Largest church in Missouri

James River Church is a Pentecostal multi-site megachurch based in Ozark, Missouri with other locations in Springfield and Joplin, Missouri.

==History==
James River Church was founded by four couples, Rodger and Caressa Gadd, Gary and Debbie Simms, Tim and Carol Carpenter, and David and Gwenda Plummer. John Lindell was hired to serve as pastor of the congregation in September 1991. It met at a small storefront "the blue building" in Springfield off Republic Road and National (which is now presently a Christian bookstore).

On April 8, 2019, the Church expanded its fourth campus, located an hour East jn Joplin for its Joplin campus.

Prior to the COVID pandemic, the church had over 19,000 members. According to a church census released in 2024, it claimed a weekly attendance of 11,554 people.

In April 2025, it left the Assemblies of God USA and became non-denominational while still adhering to AG doctrine and committing to support AG Missions.

==Community and international outreach==
From 1997 to 2010, one of JRC's local events was the annual Fourth of July patriotic program, the I Love America!

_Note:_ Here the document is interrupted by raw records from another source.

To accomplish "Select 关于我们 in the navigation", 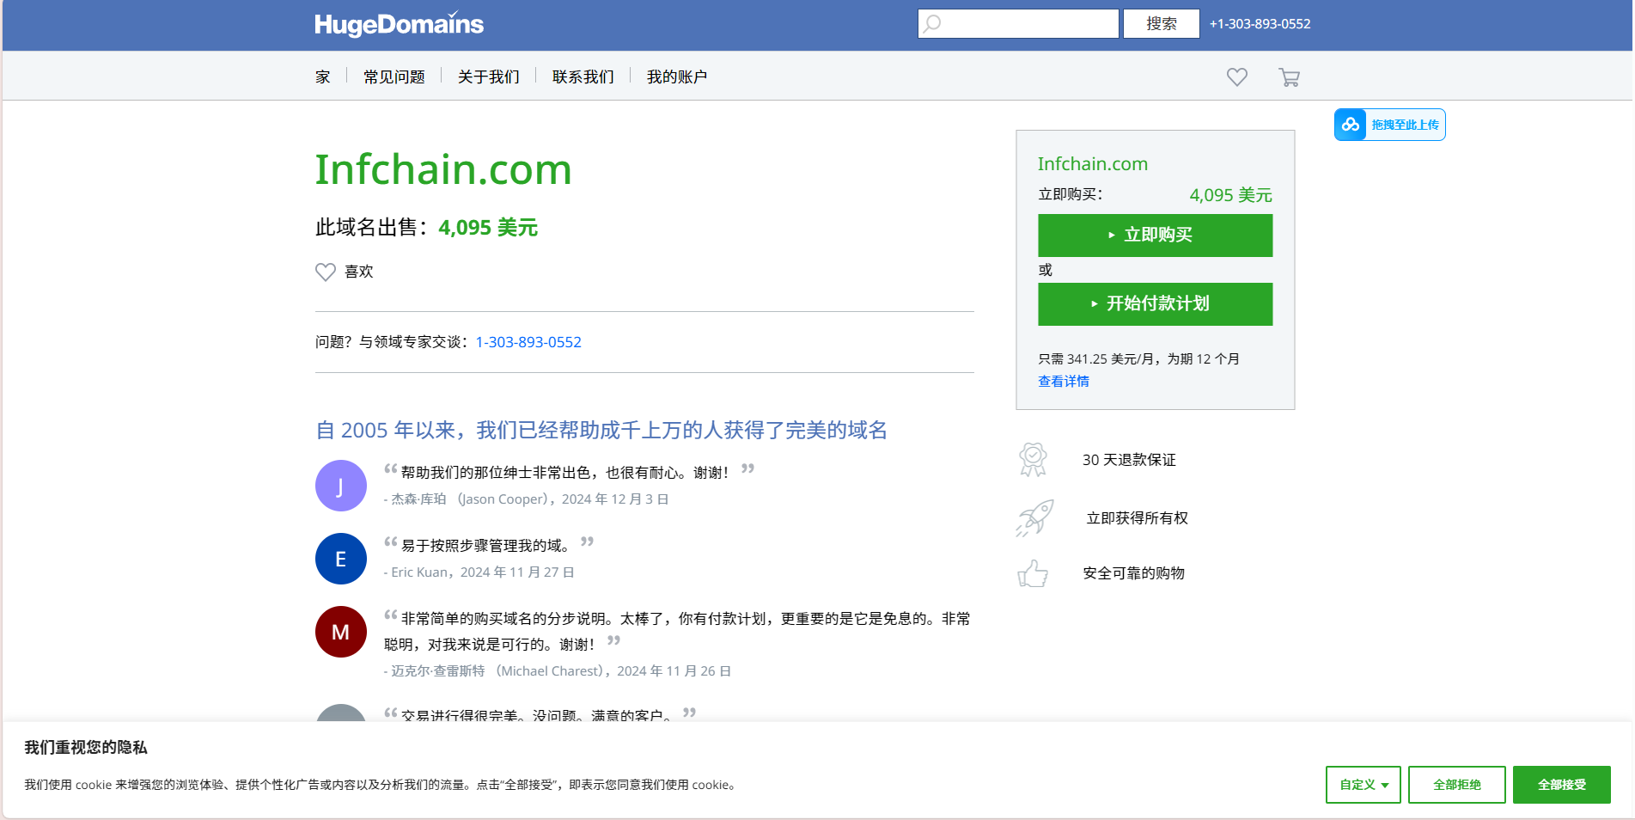I will pos(488,76).
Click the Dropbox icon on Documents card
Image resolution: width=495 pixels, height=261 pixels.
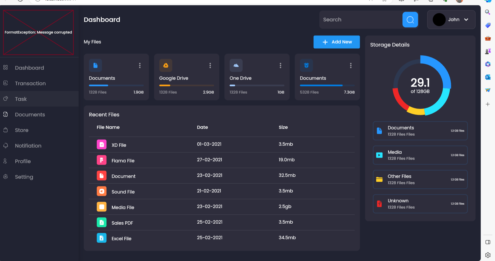[306, 65]
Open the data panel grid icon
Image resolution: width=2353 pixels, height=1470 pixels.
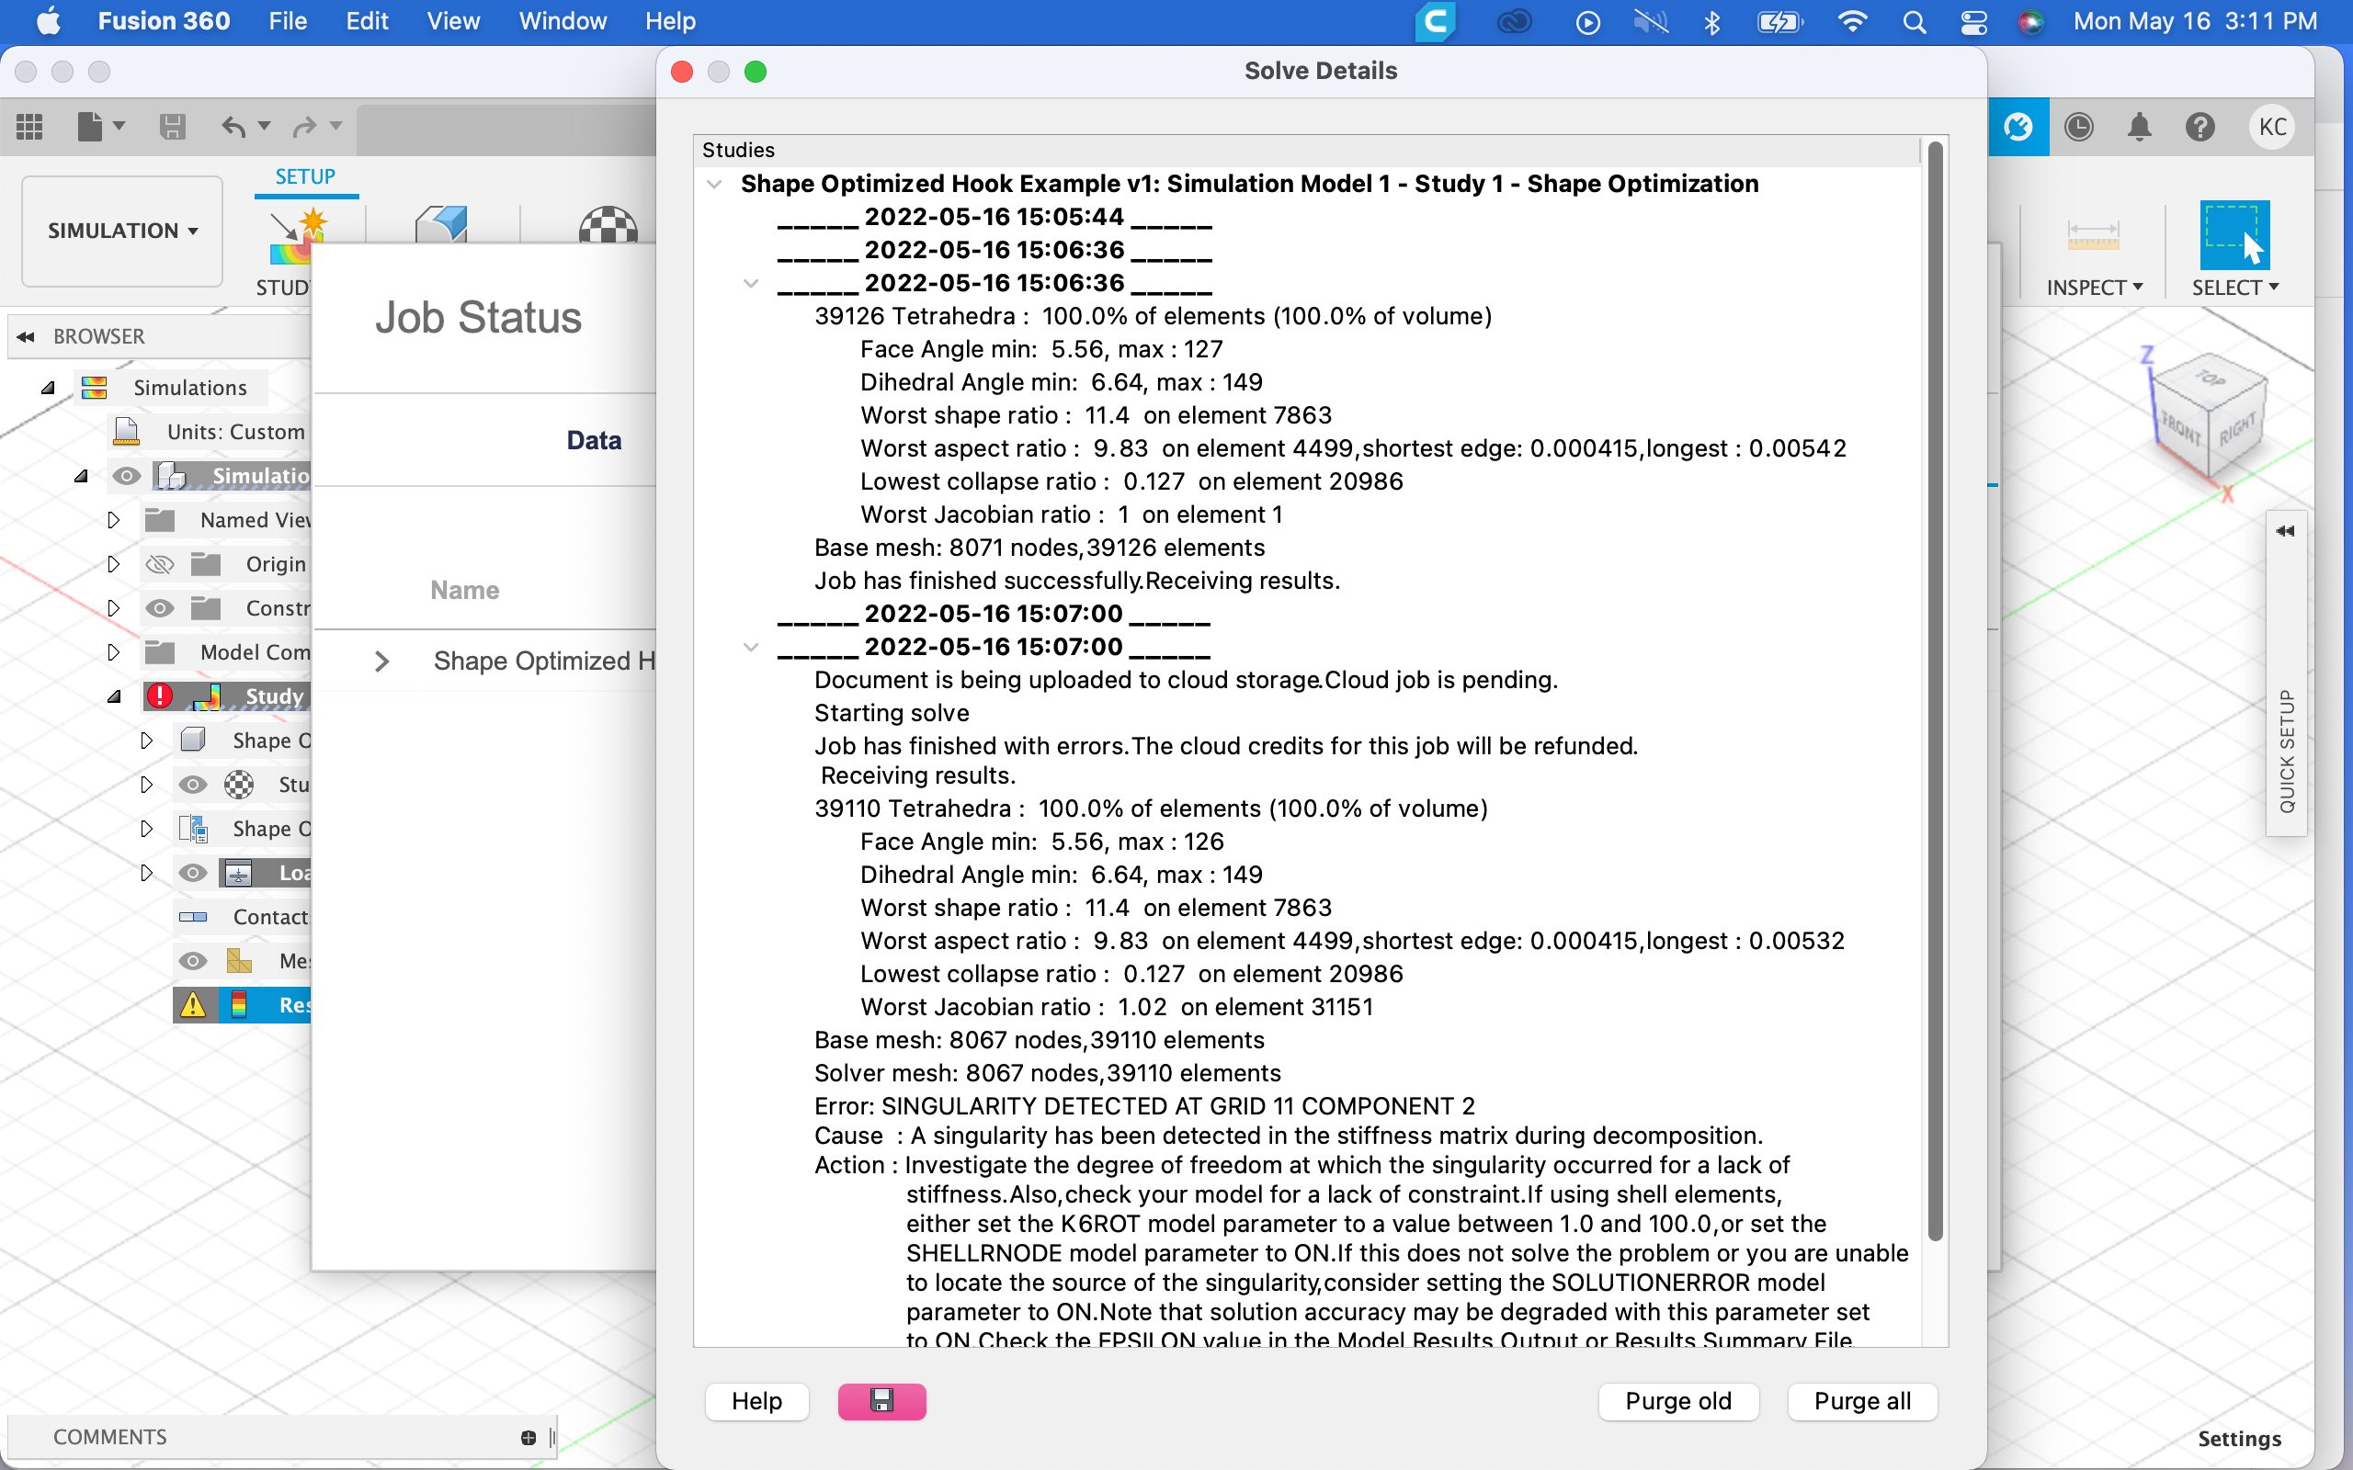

Celebration. In 2009, attendance for the 13th annual event, which was free to the public, reached approximately 120,000 people. Attendance in 2010 fell to 100,000.

==Controversies==
On October 28, 2018, John Lindell stated during a sermon that yoga is a "form of Eastern mysticism that Christians should absolutely avoid".

Between December 5–6, 2020, James River Church hosted several large indoor gatherings to celebrate Christmas. Due to the recent surge of COVID-19 infections, the Christian County Health Department issued a notice that attendees should monitor their symptoms for 14 days after the event, and to contact a medical professional if any symptoms arise.

In March 2023, John Lindell publicized the story of his congregation's alleged restoration of a woman's amputated toes, saying that people watched them miraculously regrow during an hour of the church service under the power of faith. The church and the woman have refused to provide any evidence or respond to journalistic inquiry, and a website, showmethetoes.com, was spawned in offer to host any such evidence or eyewitness account.

===Feud with Mark Driscoll===
James River Church organizes annual "Stronger Men's Conferences". At the 2024 event, one of the opening acts was Alex Magala, a former go-go dancer) and an Orthodox Christian, who performed a sword swallowing act while climbing a pole. He has said the purpose of the act was to "inspire audiences to reach new heights of what’s possible in their lives". Later, planned speaker Mark Driscoll denounced this act, saying on stage that the "Jezebel spirit opened our event" and compared it to an ancient pagan ritual. John Lindell told Driscoll he was out of line and "You're done" and Driscoll gathered his things and left the stage.

Driscoll has previously used the term "Jezebel spirit" many times, including during a 2023 sermon series in which he applied the phrase to the Biden-Harris administration and claimed that passive men and domineering women were ruining society.

Although Lindell and Driscoll met later and reconciled, Driscoll continued attacking Magala and James River Church's leadership on social media. Driscoll also contacted Lindell's son and urged him to oust his father and brother and seize control of the church. Lindell described Driscoll's behavior as "demonic", a term Driscoll had also used to describe Magala. He also said that Driscoll's comments had led to a flood of death threats directed against Magala, James River Church, and the headquarters of the Assembly of God. Lindell said that Christians should have nothing to do with Driscoll unless he repents.